Elimdeki kitapların biri Remzi Kitabevi 1974, diğeri Collector’s Library 2010 basımı. Peki elimde neden iki kitap var? Tabi ki Shakespeare İngilizcesi boyumu aştığı ve sürekli bilmecemsi konuşan insanların dediklerini anlayamadığım için... J
Çareyi hemen Sabahattin Eyüboğlu’nun çevirdiği Türkçe versiyonunu almakta buldum. Her sahneyi inatla, önce Türkçe sonra İngilizcesinden okudum. Sabahattin Eyüboğlu Shakespeare’i “karanlığı ışıklı, ışığı karanlık” bir şair olarak tanımlıyor. Ne var ki, kendisinin de kitaptan, kendi kendine öğrendiği yarım yamalak bir İngilizceye sahip olduğunu söylüyor ki, çeviriyi okuduktan sonra olsa olsa tevazu diyebiliyorum buna. Biz ne yapalım, senelerce okulda ders görüp şimdiye İngilizcenin daniskasını öğrenmiş olması gereken bizler ne yapalım ha?
Konu dışı: Kitapta eskilerden güzel bir imza. |
Good my lord, Shakespeare. |
Hikaye, kale burçlarında nöbet
bekleyen iki nöbetçinin birkaç gece üst üste bir hayalet görmesi ile başlar.
Hayalet, iki ay önce ölen eski Danimarka kralına benzemektedir. Kralın oğlu
Hamlet, babasının karalar giyinip yasını tutan tek kişidir. Kralın ölümünden
kısa süre sonra annesi, yeni kral olan amcası Claudius’la evlenmiştir. Öyle ki,
cenaze sofrasında sıcak yenen yemekler düğün sofrasında soğuk verilmiştir.
Hamlet bunu ironik bir şekilde “ekonomi” diye açıklar. Bu bunalım içinde kendi
canına kıymamasının tek sebebi Tanrı’nın intiharı yasak ettiğine inanmasıdır:
“Ah bu katı, kaskatı beden bir
dağılsa,
Eriyip gitse bir çiğ tanesinde
sabahın!
Ya da Tanrı yasak etmemiş olsa
Kendi kendini öldürmesini
insanın!”
O, that this too too solid flesh would
melt
Thaw and resolve itself into a dew!
Or that the Everlasting had not fix'd
His canon 'gainst self-slaughter! O
God! God!

> _Verilen bilgiler_:
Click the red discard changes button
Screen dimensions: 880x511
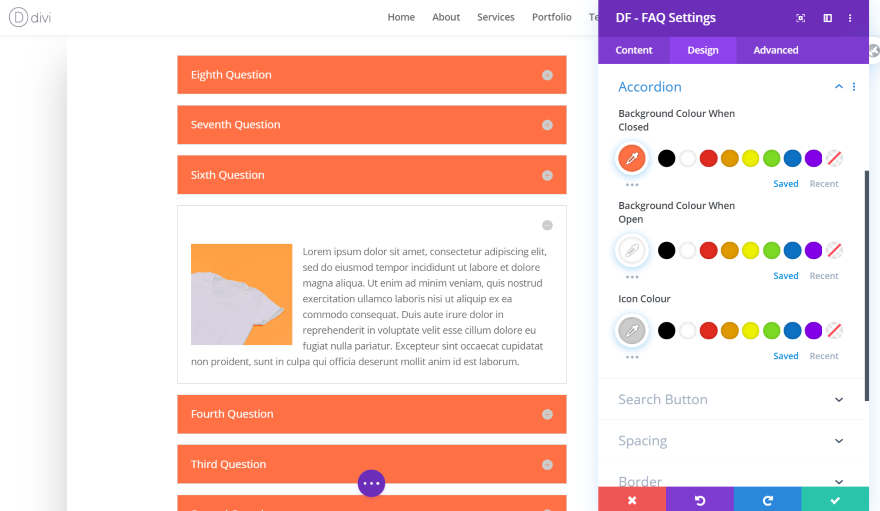[632, 500]
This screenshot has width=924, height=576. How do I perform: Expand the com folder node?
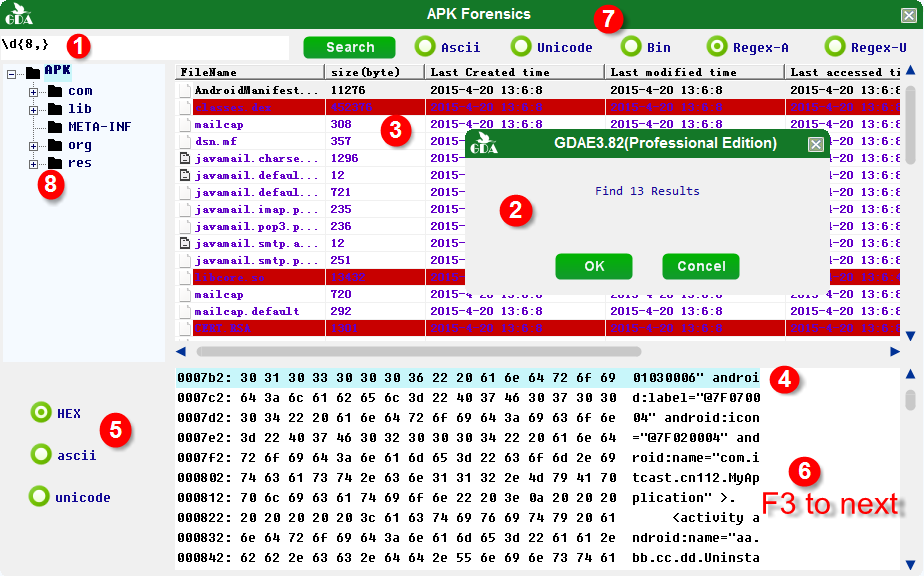(33, 92)
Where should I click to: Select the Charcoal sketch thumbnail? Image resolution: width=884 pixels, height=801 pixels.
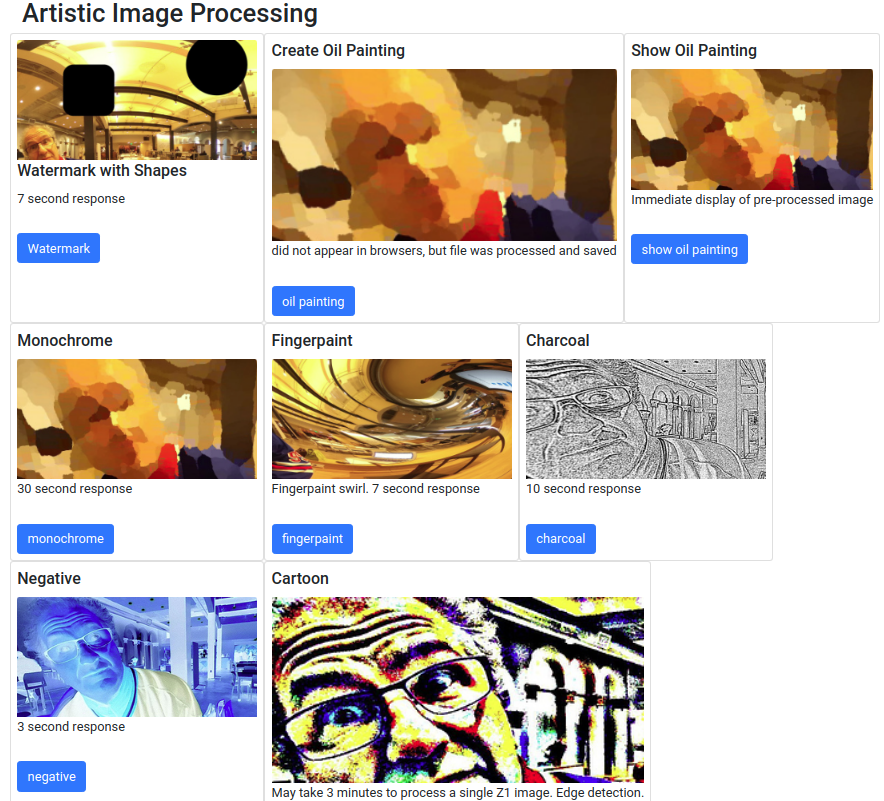[646, 419]
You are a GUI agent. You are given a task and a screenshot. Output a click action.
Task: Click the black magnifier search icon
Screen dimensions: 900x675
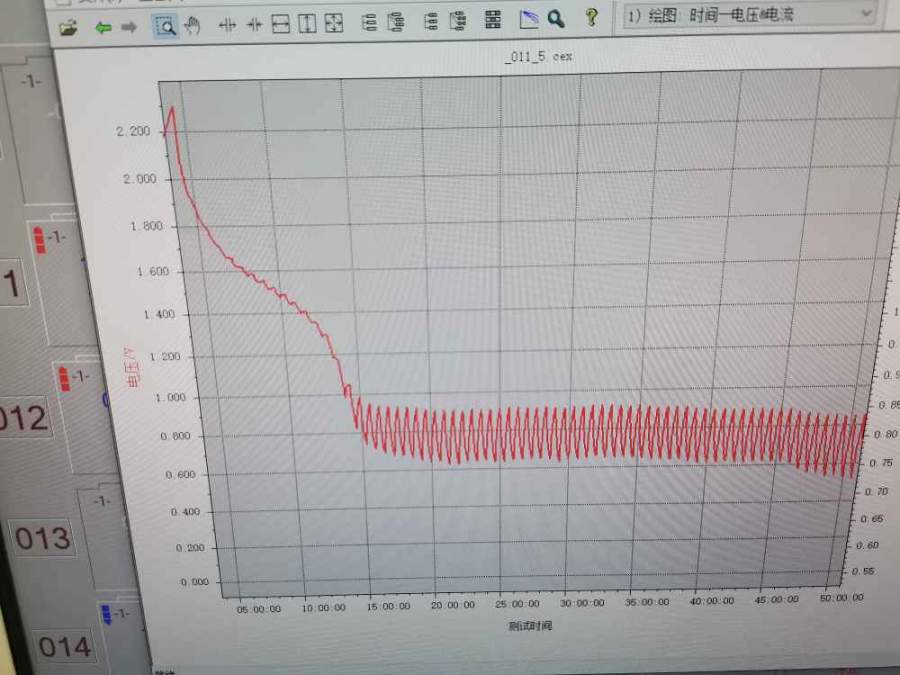tap(556, 19)
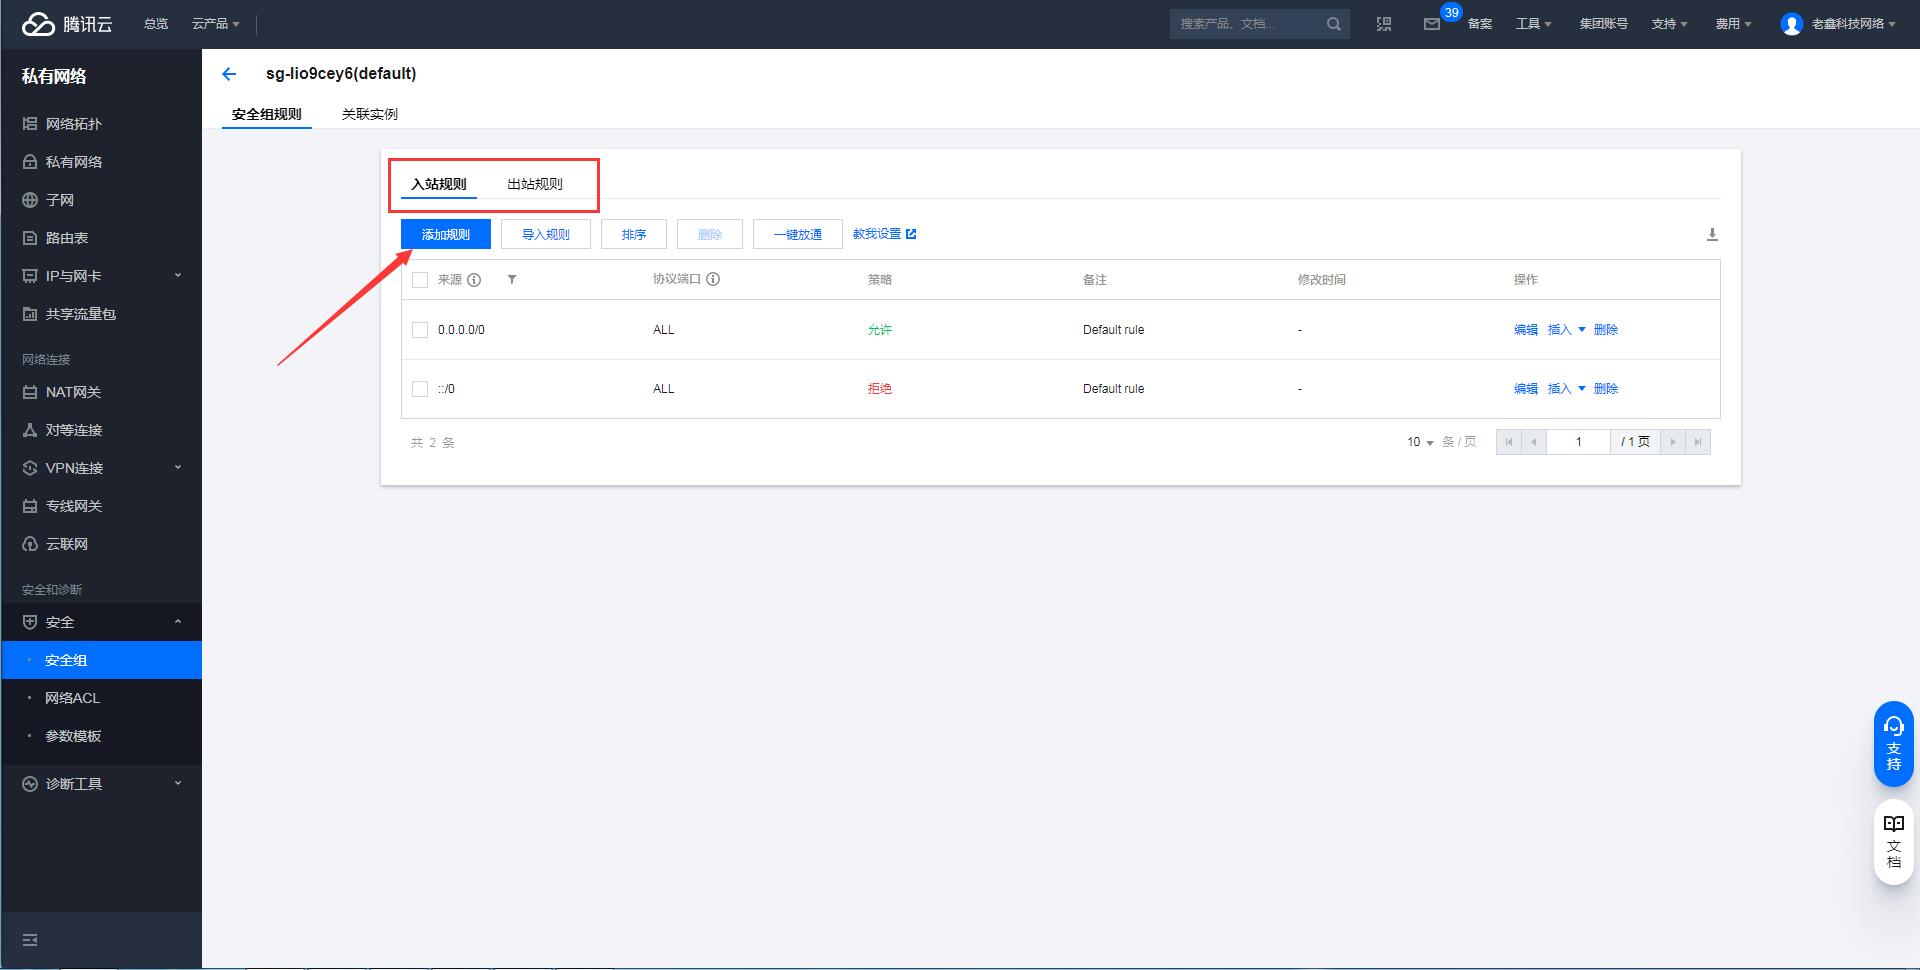Switch to the 出站规则 tab

pos(535,184)
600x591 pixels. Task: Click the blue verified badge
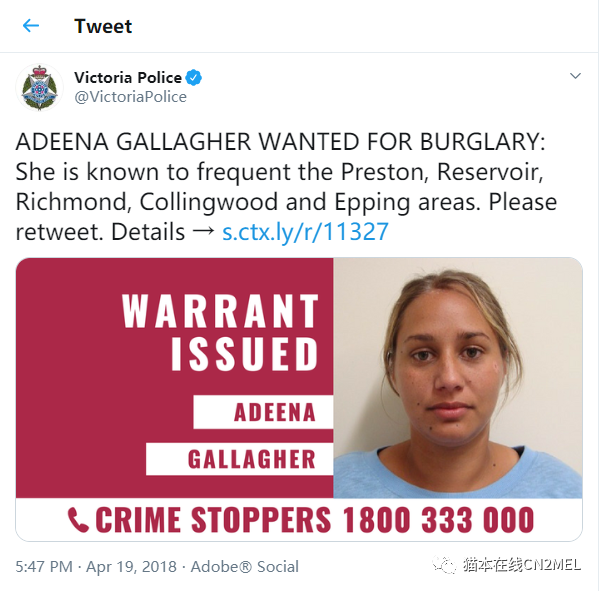coord(194,78)
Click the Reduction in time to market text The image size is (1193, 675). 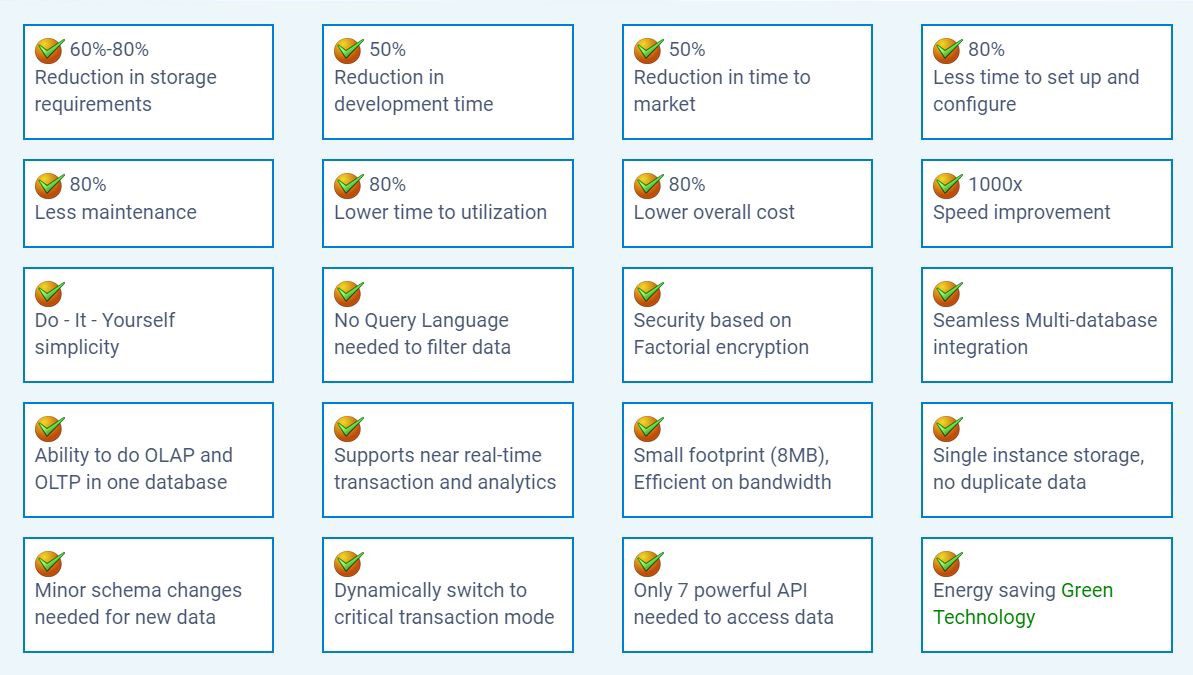(722, 91)
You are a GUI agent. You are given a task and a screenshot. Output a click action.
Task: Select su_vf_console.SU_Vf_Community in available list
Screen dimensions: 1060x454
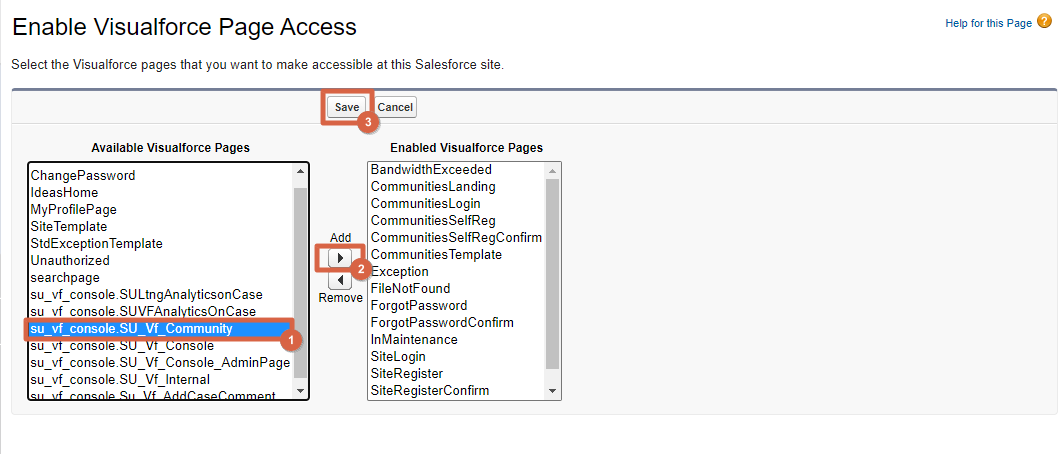point(131,329)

> _Verilen alıştırma 1_: Alıntı metinde adıyla anılan bütün insanları sırayla listele.
> _Verilen alıştırma 2_: Verilen bilgilerdeki satırlardan ilkiyle başlayıp "pos(535,184)" içeren satıra kadar giden satırları, iki uç da dahil olmak üzere harfi harfine kopyala. Resimleri cevaba katma.

> _Çözüm 1_: Shakespeare, Sabahattin Eyüboğlu, Hamlet, Claudius

> _Çözüm 2_:
Click the red discard changes button
Screen dimensions: 880x511
[632, 500]
This screenshot has width=924, height=576. How do I perform: Expand the com folder node?
(33, 92)
Where should I click to: Select the Charcoal sketch thumbnail? Image resolution: width=884 pixels, height=801 pixels.
[646, 419]
You are a GUI agent. You are given a task and a screenshot. Output a click action.
Task: Click the black magnifier search icon
Screen dimensions: 900x675
tap(556, 19)
Switch to the 出站规则 tab

pos(535,184)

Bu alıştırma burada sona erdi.